Sexual harassment is traditionally thought of as a problem that arises in an employer-employee relationship. However, cases involving sexual harassment in schools are also common. The Rape, Abuse, and Incest National Network reports that the age group that has the highest risk for rape and sexual assault is 12-34. In fact, 58% of 7th-12th graders experience some form of sexual harassment.

School Liability

In Illinois, the federal courts have recently decided that schools that do not respond appropriately to student-on-student sexual harassment may be held liable for the actions of the harassing student. In other words, the school is responsible not through the student’s actions but through its own actions in failing to address the problem. Schools need not be successful in eliminating the harassment, but their response must be plausibly directed toward putting an end to the known harassment.

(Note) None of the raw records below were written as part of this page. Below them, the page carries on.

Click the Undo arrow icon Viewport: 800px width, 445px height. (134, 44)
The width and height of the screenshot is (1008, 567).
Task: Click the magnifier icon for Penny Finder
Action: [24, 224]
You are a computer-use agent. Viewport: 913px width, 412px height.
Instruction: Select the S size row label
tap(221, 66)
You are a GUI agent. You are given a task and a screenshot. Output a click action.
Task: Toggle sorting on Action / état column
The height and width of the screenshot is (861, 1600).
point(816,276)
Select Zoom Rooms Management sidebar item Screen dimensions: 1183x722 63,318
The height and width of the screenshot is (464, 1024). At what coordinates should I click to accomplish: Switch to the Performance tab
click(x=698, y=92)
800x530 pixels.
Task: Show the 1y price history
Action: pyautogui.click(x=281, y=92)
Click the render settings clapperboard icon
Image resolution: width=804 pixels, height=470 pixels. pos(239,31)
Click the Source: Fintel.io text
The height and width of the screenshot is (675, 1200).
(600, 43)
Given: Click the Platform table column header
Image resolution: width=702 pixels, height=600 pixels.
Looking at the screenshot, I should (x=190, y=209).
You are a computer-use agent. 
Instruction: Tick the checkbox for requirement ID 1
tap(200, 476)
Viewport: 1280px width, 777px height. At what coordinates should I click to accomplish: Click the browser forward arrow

Courts have found that if school officials aggressively investigate all complaints of sexual harassment and respond consistently and meaningfully when the complaints are determined to have merit, then liability can be avoided. However, the schools must have actual notice of the harassment, which means that they must have been directly informed in some way.

Determining Punishment

One Illinois case involved a female high school student who was the victim of ongoing verbal and physical sexual harassment by a group of male students for 18 months. The harassment included unwanted touching, sexually explicit talk, and the deliberate exposure of one of the harasser’s genitals in front of the female student. Both the student and the parents complained to the school principals, counselors, directors, and other officials on numerous occasions. The school suspended two of the male students for just 10 days and transferred one student out of the female student’s class. Certainly, the punishment seems like a slap on the wrist.  The court found that the female student could pursue a lawsuit against the school for failing to take prompt, appropriate action.